Tasks to complete
1) Reproduce the stretch of the Peel reopening article from "Ford and Elliott" through "parts of Ontario.".
2) Carry on the Peel reopening article, starting right after its final sentence.

Ford and Elliott warn Peel could be sent back to Stage 2; Crombie says Mississauga is not the problem
Brampton and Mississauga residents have for six weeks enjoyed more liberties, after Queen’s Park finally gave Peel Region the green light at the end of July to enter Stage 3 of the reopening schedule. Many businesses and other members of the public had lamented that Peel was kept in Stage 2 longer than most other parts of Ontario.
Now, with cases surging across Brampton and, to a much lesser extent, parts of Mississauga, Premier Doug Ford and Health Minister Christine Elliott are making it clear: they will send Peel back to Stage 2 if COVID-19 cases here continue to be consistently higher than other parts of the province, outpacing the numbers that were seen earlier in the summer when many restrictions were lifted under Stages 2 and 3.
“We will take every step necessary, including further shutdowns,” Ford said, referring to the province generally, but when asked later what that might look like he added, “We have to look at it (by) regions.” During the Monday press conference he said any return to Stage 2 would begin with problem areas. “We have three hot spots right now,” he said, referring to Peel, Toronto and Ottawa.

Dataset extract

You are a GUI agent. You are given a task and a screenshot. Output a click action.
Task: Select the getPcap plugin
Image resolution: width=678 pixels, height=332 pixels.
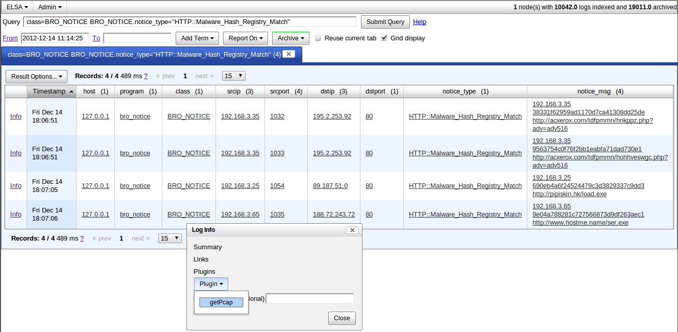221,302
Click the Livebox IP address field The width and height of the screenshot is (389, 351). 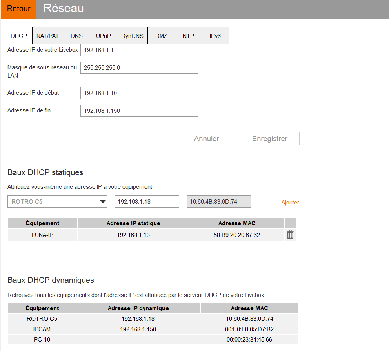click(139, 50)
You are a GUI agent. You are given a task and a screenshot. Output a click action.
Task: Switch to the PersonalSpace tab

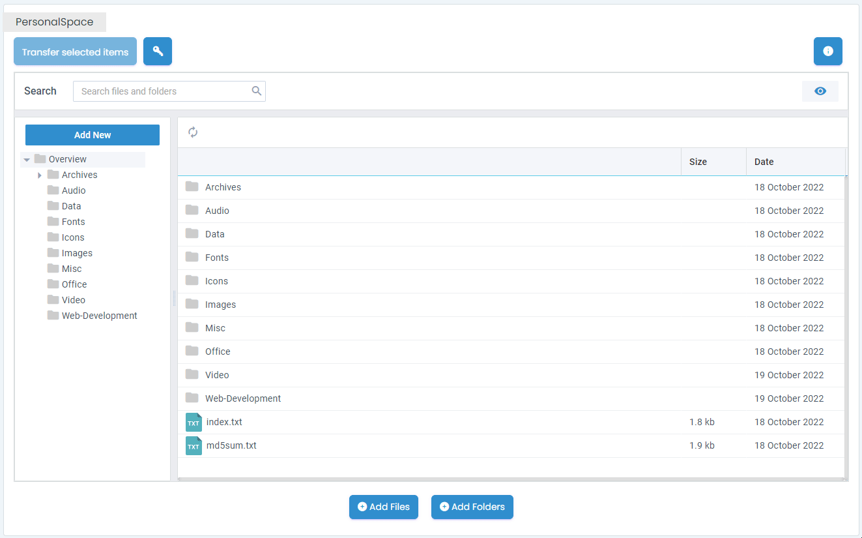pyautogui.click(x=55, y=22)
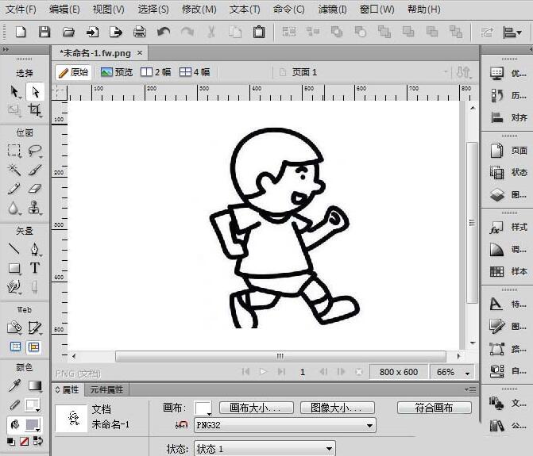Switch to 预览 (Preview) view

click(x=117, y=72)
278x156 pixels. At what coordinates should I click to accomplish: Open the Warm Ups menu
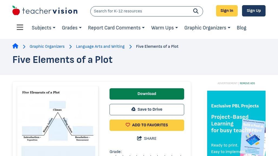click(164, 28)
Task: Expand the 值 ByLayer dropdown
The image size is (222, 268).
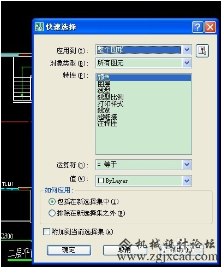Action: tap(187, 180)
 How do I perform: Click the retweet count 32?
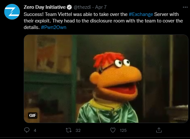pos(78,131)
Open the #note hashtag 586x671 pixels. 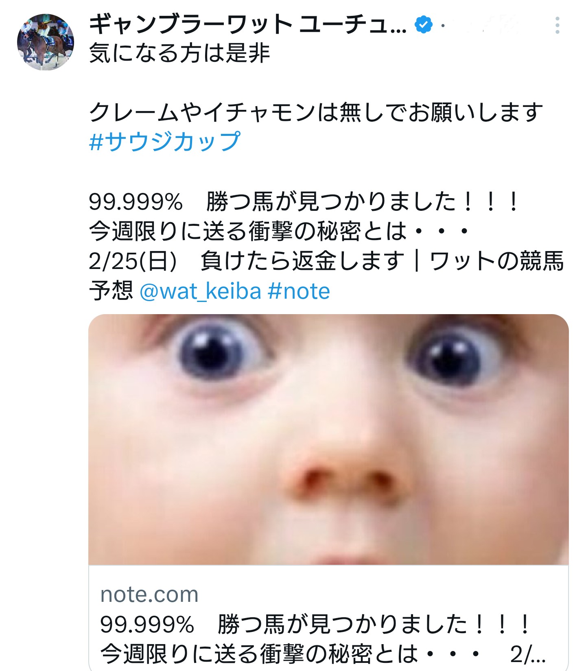coord(299,291)
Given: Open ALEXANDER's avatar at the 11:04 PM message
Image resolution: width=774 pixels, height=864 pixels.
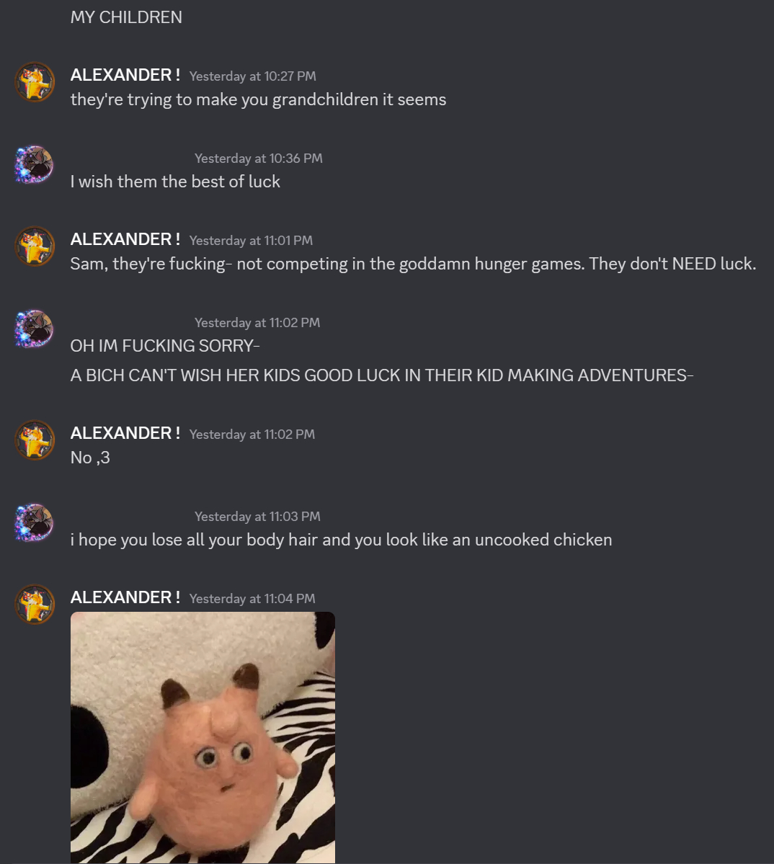Looking at the screenshot, I should [x=34, y=605].
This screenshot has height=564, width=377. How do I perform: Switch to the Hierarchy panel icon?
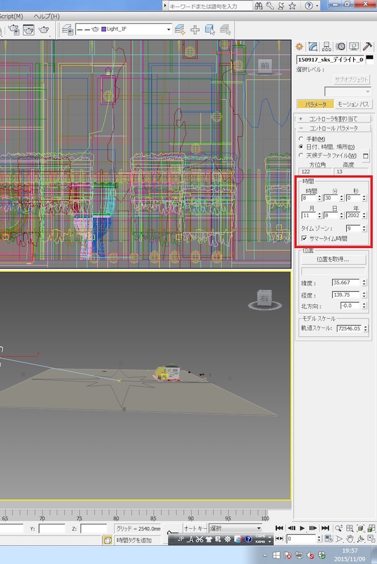(x=327, y=46)
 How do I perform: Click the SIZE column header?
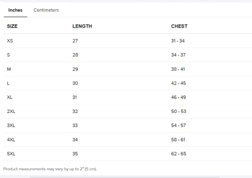(12, 26)
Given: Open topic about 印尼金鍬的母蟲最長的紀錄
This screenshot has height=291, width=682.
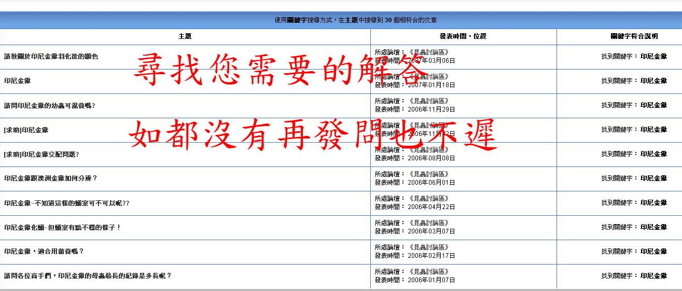Looking at the screenshot, I should point(87,276).
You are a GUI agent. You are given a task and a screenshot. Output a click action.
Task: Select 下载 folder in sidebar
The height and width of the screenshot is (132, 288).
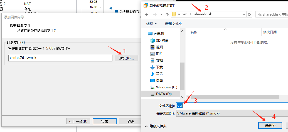[157, 67]
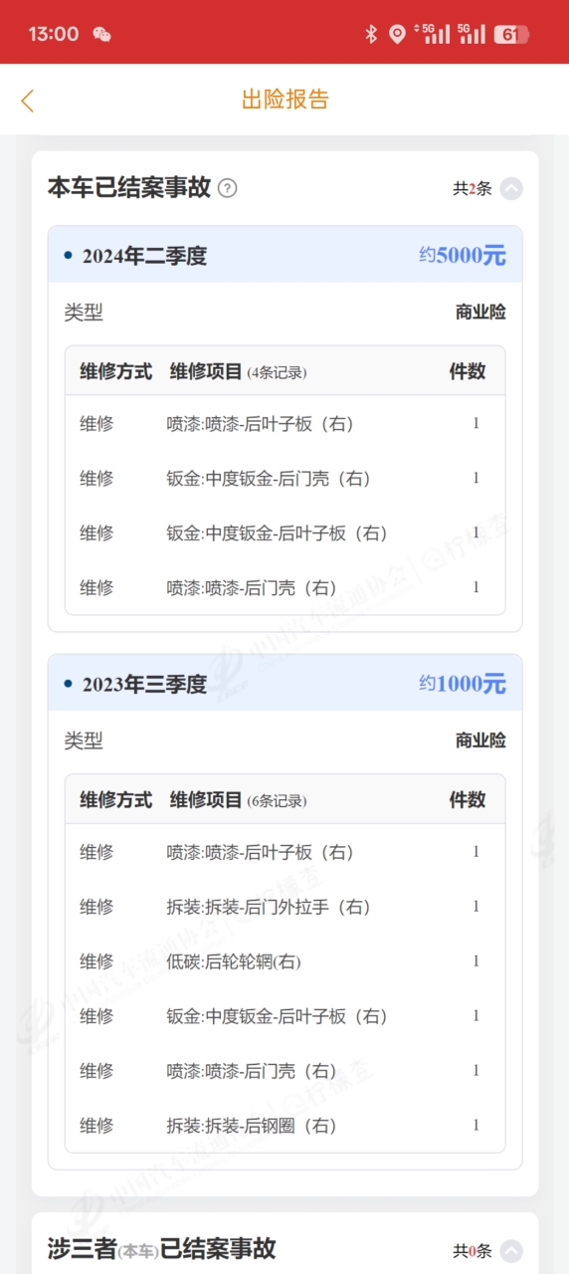Tap the 出险报告 page title
569x1274 pixels.
pyautogui.click(x=285, y=100)
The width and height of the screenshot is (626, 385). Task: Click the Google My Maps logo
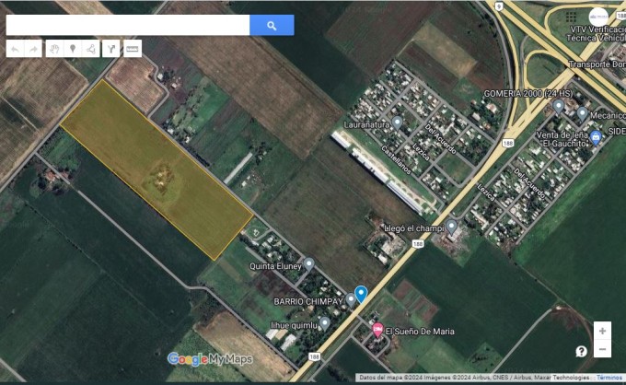209,358
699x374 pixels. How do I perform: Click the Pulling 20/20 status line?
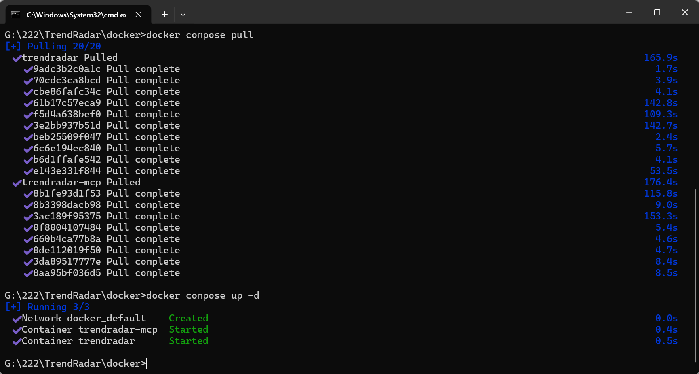(53, 46)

Your responses
1)
Ford and Elliott warn Peel could be sent back to Stage 2; Crombie says Mississauga is not the problem
Brampton and Mississauga residents have for six weeks enjoyed more liberties, after Queen’s Park finally gave Peel Region the green light at the end of July to enter Stage 3 of the reopening schedule. Many businesses and other members of the public had lamented that Peel was kept in Stage 2 longer than most other parts of Ontario.

2)
Brampton's daily COVID-19 new case chart shows numbers rising dramatically throughout August and September
He said, after consulting with public health officials from each of the three jurisdictions, that the primary problem is large social gatherings.
“Folks, I’m begging you, please, just cut out social gatherings.” Ford suggested it is not necessarily bars and restaurants that are the problem, as the vast majority are adhering to strict social distancing and other safety requirements. More informal congregations, in people’s backyards, other public spaces and sometimes in venues that are flouting the rules, have been highlighted as the main problem behind many of the recent cases.
The Pointer has recently observed in Brampton large gatherings within parking lots in and around strip malls and plazas, and outside restaurants.
“This COVID, it’s ramping up again. We just can’t have the large social gatherings,” Ford said.
Elliott warned that Peel might have to be returned to Stage 2 if its numbers do not come down.
“We need to understand what’s happening in the different regions,” she said, adding that her government doesn’t want to return certain areas back to Stage 2. “But if we have to, we will.”
She said she has been in close contact with the chief medical officers in Peel, Ottawa and Toronto, “to understand what’s going on.” She said the government wants to take “a more regional approach” if a return to Stage 2 is forced by unacceptable numbers in certain areas, “rather than step back the entire province.”
She repeated what was outlined recently, that a 28-day period was decided on, to halt any further business reopenings or other loosening of restrictions while the numbers in certain parts of the province, primarily Peel, Toronto and Ottawa, surge. “We need to take a pause.”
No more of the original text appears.